Historic distribution of the kākāpō:

The kākāpō is primarily nocturnal; it roosts under cover in trees or on the ground during the day and moves around its territories at night.

Though the kākāpō cannot fly, it is an excellent climber, ascending to the crowns of the tallest trees. While climbing, it frequently uses its wings for balance. It can also "parachute" – descending by leaping and spreading its wings; in this way it may travel a few metres at a steep downward angle of less than 45 degrees. Lighter females can perform short glides across gaps of 3–4 m.

With only 3.3% of its mass made up of pectoral muscle, it is no surprise that the kākāpō cannot use its wings to lift its heavy body off the ground. Because of its flightlessness, it has very low metabolic demands in comparison to flighted birds. It is able to survive easily on very little or on very low quality food sources. Unlike most other bird species, the kākāpō is entirely herbivorous, feeding on fruits, seeds, leaves, stems, and rhizomes. When foraging, kākāpō tend to leave crescent-shaped wads of fibre in the vegetation behind them, called "browse signs".
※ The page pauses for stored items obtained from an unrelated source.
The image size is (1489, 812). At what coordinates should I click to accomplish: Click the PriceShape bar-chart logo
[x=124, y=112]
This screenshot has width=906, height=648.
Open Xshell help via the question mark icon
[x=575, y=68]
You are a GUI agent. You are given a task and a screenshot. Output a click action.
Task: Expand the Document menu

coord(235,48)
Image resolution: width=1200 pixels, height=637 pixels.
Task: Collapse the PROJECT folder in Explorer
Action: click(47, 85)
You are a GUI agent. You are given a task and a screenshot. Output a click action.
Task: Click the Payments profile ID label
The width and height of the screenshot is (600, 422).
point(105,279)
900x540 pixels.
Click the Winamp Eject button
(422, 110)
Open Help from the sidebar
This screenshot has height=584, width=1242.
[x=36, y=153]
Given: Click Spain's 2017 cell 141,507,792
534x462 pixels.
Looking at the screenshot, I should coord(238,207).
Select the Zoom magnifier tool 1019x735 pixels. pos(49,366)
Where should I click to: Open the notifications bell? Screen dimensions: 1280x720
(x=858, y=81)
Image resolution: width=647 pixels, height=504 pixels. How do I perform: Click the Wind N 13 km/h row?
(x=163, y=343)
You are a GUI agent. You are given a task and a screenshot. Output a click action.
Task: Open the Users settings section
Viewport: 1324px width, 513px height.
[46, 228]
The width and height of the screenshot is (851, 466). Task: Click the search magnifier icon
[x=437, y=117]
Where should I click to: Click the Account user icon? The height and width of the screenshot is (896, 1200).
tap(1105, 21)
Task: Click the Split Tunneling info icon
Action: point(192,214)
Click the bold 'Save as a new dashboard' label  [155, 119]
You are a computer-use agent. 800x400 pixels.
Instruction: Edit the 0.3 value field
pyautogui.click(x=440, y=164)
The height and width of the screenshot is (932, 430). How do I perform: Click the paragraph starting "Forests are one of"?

Having lost the ability to fly, it has developed strong legs. Locomotion is often by way of a rapid "jog-like" gait by which it can move several kilometres. A female has been observed making two return trips each night during nesting from her nest to a food source up to 1 km away and the male may walk from its home range to a mating arena up to 5 km away during the mating season (October–January).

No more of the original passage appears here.